Figure 6.. FXR1 knockdown reduces cytoskeletal-dependent processes in hVSMCs

(A) FXR1 knockdown decreases hVSMC migration. hVSMCs were transfected with FXR1 siRNA and scrambled control and seeded on a glass chamber slide. Seventy-two hours post-transfection, images were captured at 6 h after a 2-mm scratch was made. The area of the scratch wound was quantified using ImageJ image analysis from three independent experiments. (B) FXR1 depletion reduces hVSMC adhesion. Equal numbers of hVSMCs were plated into a 24-well tray 72 h after transfection with FXR1 siRNA or scrambled control. Cells adhered to the plate were counted at 3 and 6 h. (C) FXR1 siRNA knockdown inhibits hVSMC contraction. hVSMCs were suspended into collagen gels as described in STAR Methods. Collagen gels were photographed after 72 h, and gel surface area was calculated by ImageJ in triplicate. **p < 0.001.

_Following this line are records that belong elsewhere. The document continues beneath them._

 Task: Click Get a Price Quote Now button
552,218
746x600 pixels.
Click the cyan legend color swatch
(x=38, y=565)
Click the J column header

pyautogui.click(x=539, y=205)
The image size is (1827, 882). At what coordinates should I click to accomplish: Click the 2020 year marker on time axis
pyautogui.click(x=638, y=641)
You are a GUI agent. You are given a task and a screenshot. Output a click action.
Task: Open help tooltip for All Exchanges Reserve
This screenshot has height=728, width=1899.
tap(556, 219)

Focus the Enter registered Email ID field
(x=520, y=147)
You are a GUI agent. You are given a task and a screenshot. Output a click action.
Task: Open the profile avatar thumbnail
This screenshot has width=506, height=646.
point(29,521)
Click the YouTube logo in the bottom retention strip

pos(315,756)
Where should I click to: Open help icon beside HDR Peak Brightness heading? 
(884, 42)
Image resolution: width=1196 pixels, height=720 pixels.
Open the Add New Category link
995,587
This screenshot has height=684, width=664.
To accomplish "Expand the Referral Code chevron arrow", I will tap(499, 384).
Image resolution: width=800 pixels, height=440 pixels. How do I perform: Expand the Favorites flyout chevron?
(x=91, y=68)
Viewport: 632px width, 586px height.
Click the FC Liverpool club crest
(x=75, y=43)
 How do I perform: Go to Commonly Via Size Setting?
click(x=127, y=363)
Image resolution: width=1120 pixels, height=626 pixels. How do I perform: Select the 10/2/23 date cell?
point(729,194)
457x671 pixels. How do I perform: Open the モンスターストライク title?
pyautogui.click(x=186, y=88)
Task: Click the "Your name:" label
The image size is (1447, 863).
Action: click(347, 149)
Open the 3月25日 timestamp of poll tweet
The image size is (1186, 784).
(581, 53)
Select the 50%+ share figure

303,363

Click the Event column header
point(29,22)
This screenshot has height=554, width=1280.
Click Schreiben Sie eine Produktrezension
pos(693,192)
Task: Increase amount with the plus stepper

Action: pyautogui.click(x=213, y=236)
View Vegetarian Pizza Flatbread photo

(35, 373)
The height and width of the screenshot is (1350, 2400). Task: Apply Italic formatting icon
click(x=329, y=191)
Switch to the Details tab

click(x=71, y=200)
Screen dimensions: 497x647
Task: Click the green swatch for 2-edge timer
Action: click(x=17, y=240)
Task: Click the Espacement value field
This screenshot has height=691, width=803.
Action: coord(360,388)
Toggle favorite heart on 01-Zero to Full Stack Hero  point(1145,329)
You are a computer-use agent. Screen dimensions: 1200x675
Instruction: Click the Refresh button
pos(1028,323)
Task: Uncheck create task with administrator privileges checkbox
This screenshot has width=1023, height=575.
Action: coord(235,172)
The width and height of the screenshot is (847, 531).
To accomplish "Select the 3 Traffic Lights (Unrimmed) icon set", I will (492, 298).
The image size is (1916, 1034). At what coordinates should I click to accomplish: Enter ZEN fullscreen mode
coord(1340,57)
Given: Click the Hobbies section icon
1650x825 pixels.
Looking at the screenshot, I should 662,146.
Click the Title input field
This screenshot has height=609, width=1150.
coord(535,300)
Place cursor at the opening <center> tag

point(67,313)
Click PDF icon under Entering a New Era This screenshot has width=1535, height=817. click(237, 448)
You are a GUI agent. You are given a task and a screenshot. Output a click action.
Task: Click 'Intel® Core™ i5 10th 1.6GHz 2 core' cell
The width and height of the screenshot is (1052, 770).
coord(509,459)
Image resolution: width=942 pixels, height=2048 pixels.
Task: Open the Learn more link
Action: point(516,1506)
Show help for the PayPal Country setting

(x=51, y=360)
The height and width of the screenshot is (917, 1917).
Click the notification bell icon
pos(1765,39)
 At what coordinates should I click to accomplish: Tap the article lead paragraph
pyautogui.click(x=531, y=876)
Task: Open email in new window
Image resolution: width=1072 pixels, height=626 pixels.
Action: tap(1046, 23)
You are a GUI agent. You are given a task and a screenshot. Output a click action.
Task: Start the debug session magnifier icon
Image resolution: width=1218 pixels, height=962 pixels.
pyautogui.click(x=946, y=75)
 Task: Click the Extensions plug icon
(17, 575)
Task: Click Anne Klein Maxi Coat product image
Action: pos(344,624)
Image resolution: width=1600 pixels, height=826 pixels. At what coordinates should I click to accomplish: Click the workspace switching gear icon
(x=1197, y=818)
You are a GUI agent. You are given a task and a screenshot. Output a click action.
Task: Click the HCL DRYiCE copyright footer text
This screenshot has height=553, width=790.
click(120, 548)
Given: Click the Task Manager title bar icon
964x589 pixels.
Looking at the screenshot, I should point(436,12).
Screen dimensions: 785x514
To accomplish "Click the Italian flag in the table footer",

Figure 7.. Conditional SMC-specific FXR1 knockout mice are hypotensive

(A) Conditional expression of FXR1. Immunohistochemistry of FXR1 protein in conditional FXR1^SMC/SMC mice following 5 days of intraperitoneal (i.p.) tamoxifen injections (80 μg/kg/day) or corn oil. Figure shows FXR1 expression (red-brown staining) only in endothelium and adventitia of tamoxifen-injected mice. (B) Western blot from gastroc and aorta showing differing FXR1 expression following tamoxifen injections. (C) Conditional FXR1^smc/smc mice have decreased diastolic and mean arterial blood pressure compared with controls. Telemetric measurements were taken for 26 h. **p < 0.001. WRC, GTPase, and cytoskeleton-associated gene expression are reduced in aorta from FXR1^SMC/SMC. (D) RNA isolated from aorta from mice injected with oil or tamoxifen were subjected to qRT-PCR to validate FXR1 knockout. (E and F) Rac1 mRNA and protein are significantly decreased in aorta from tamoxifen-injected compared with control mice. (G and H) CYFIP1 mRNA and protein are significantly decreased in aorta from tamoxifen-injected compared with control mice. Western blot shown is representative of at least 3 experiments performed from aorta from at least 3 mice. *p < 0.05, **p < 0.01, and ***p < 0.001 from at least three aortas.